Sonnet handles the structured work
After Haiku routes a message, Sonnet picks it up with one of six templated prompts. They share a base prompt with Clanker context, identity, and formatting rules, and then layer on category-specific instructions. The categories are:
- Token deployment
- Claiming fees
- Questions about top-performing tokens
- Questions about a specific token
- FAQ-style questions about how Clanker works (fees, mechanics, etc)
- Conversing about Clanker’s history
These categories overlap a lot. A question about a specific token might also touch on fees. Token deployment can drift into a FAQ about pool types. The router isn’t trying to find the one true category, it’s picking the prompt that gives the agent the cleanest starting context for the most likely path. Sonnet starts every conversation already pointed in roughly the right direction instead of having to figure out the user’s intent from a giant flat system prompt.

Why the small model can’t do extraction
Token deployment is the category that pushed us hardest toward a bigger model. A single message can pack in a name, a symbol, a chain (and chains have a lot of aliases), team vesting amount and duration, fee structure, pool type, and a description. All of it has to be exactly right or the deploy is wrong, and a wrong deploy from a large-follower account kills trust. One of the key differentiators that Clanker offers is a high-trust and high-confidence system: if it deploys a token, you know 100% who deployed it and that it’s real.

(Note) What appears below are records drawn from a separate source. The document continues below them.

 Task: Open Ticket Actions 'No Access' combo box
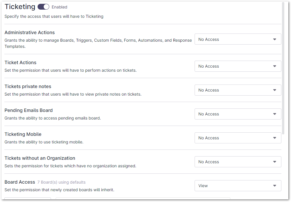233,66
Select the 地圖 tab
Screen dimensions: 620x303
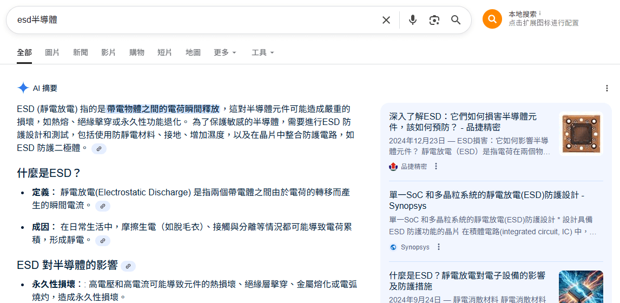[193, 52]
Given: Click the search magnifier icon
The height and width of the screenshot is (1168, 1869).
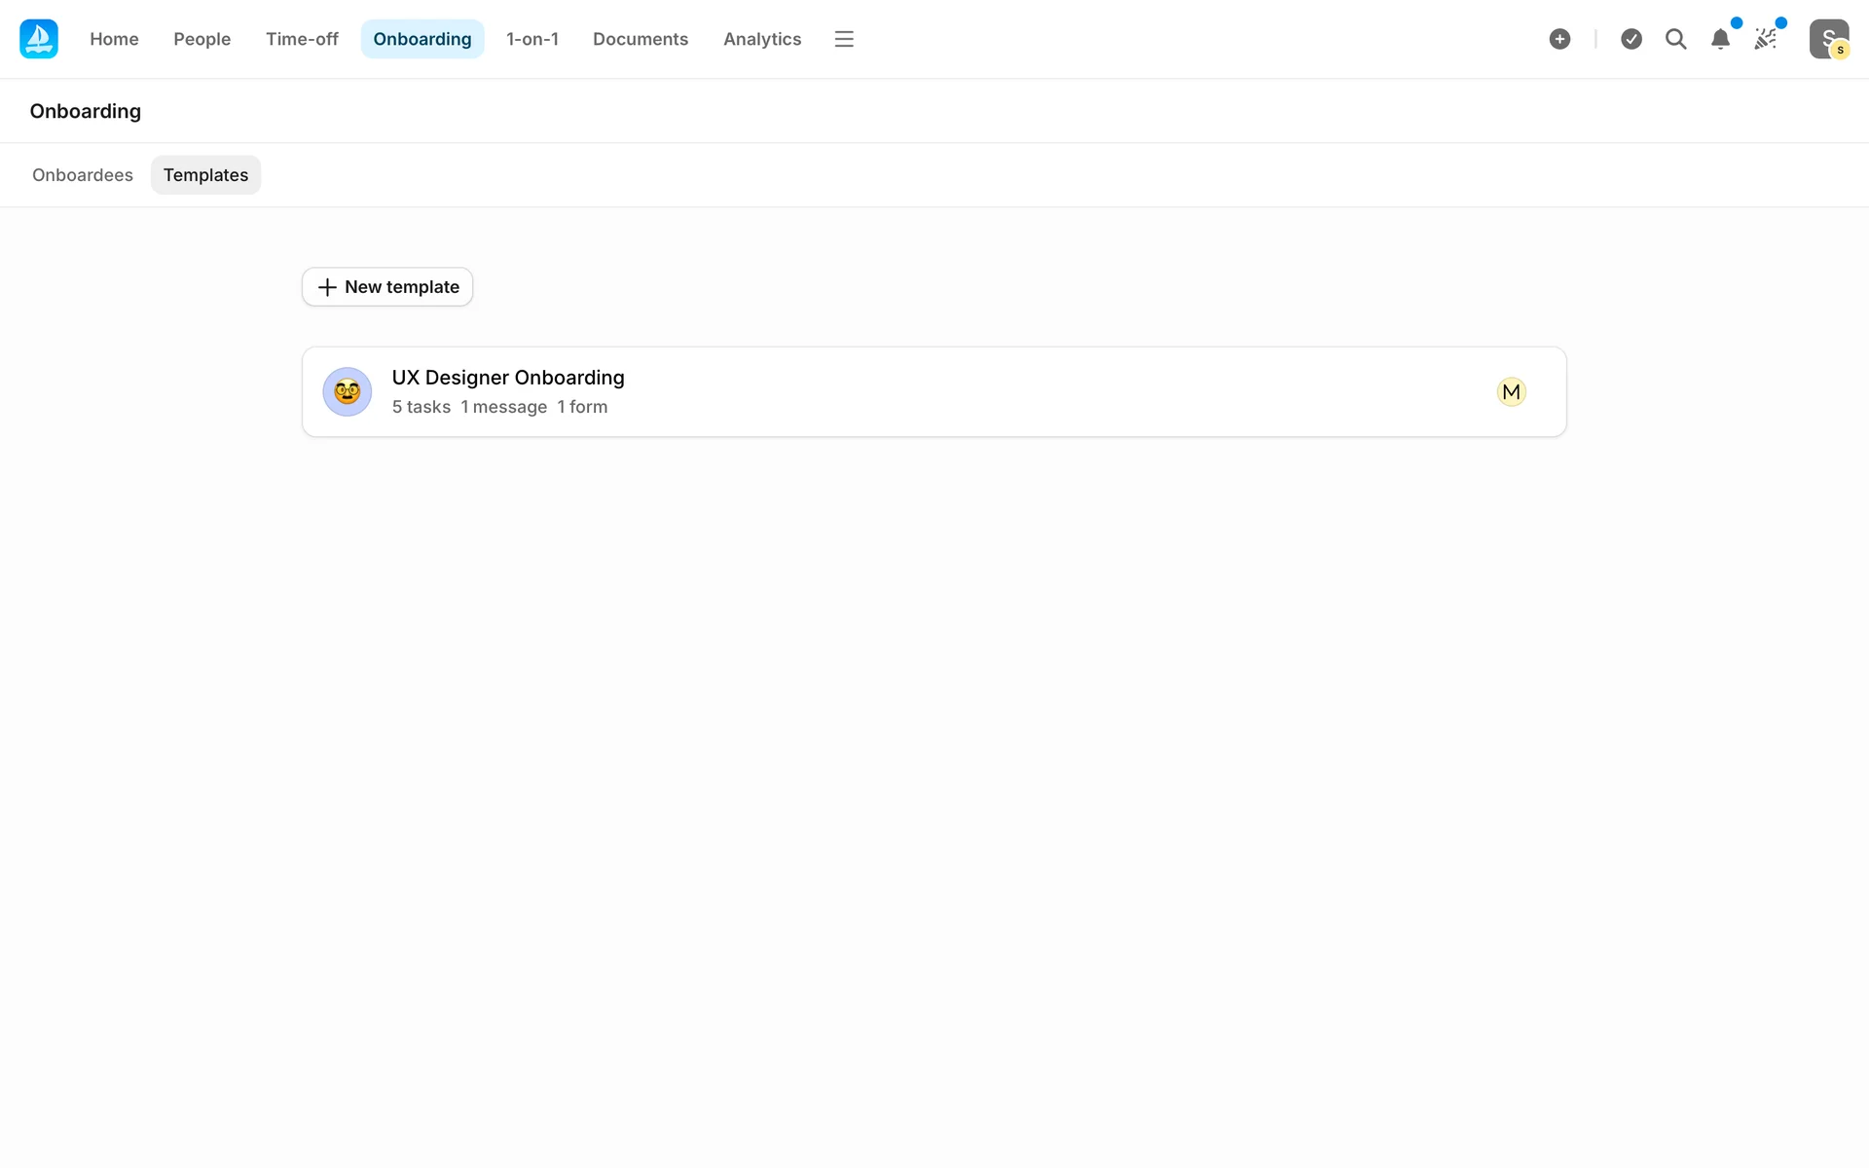Looking at the screenshot, I should 1675,39.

Haiku struggled here specifically because token launches are often numbers-dense. People post a lot of information and the actual deploy instruction might be buried in the middle or at the end. They’ll cite numbers, give their reasoning for the deployment, and then launch the token. That context is useful and important: the social post itself gets embedded in the launch to increase trust. But it means the model has to be exceptional at extracting exactly the right values from a wall of words and numbers. The whole point is that people don’t have to think when they’re launching, they post how they would normally and we take it from there.
Sonnet, with a prompt scoped specifically to token deployment, gets this right far more often. The combinatorial space of options is just too large for a small model to track, and the cost of being wrong on a deploy is high enough that the extra spend on Sonnet isn’t a tradeoff worth making.
Why this shape works
The cheap classifier ends up handling the “should we respond at all” question separately from the “how should we respond” question. Those are different problems and they want different prompts. Trying to do both in one model gives you a bot that’s either too chatty (because the prompt is mostly about responding well) or too quiet (because you over-corrected). Splitting them lets you tune each independently.
And the per-category prompts pull a lot of weight. Sonnet is plenty capable of handling the full surface area in one prompt, but the more options you stack into a system prompt, the more the model has to reason about what not to do. Narrowing the context narrows the failure modes - and leaves room for the bot to actually be a bot in the social feed, which is half of why anyone interacts with it in the first place.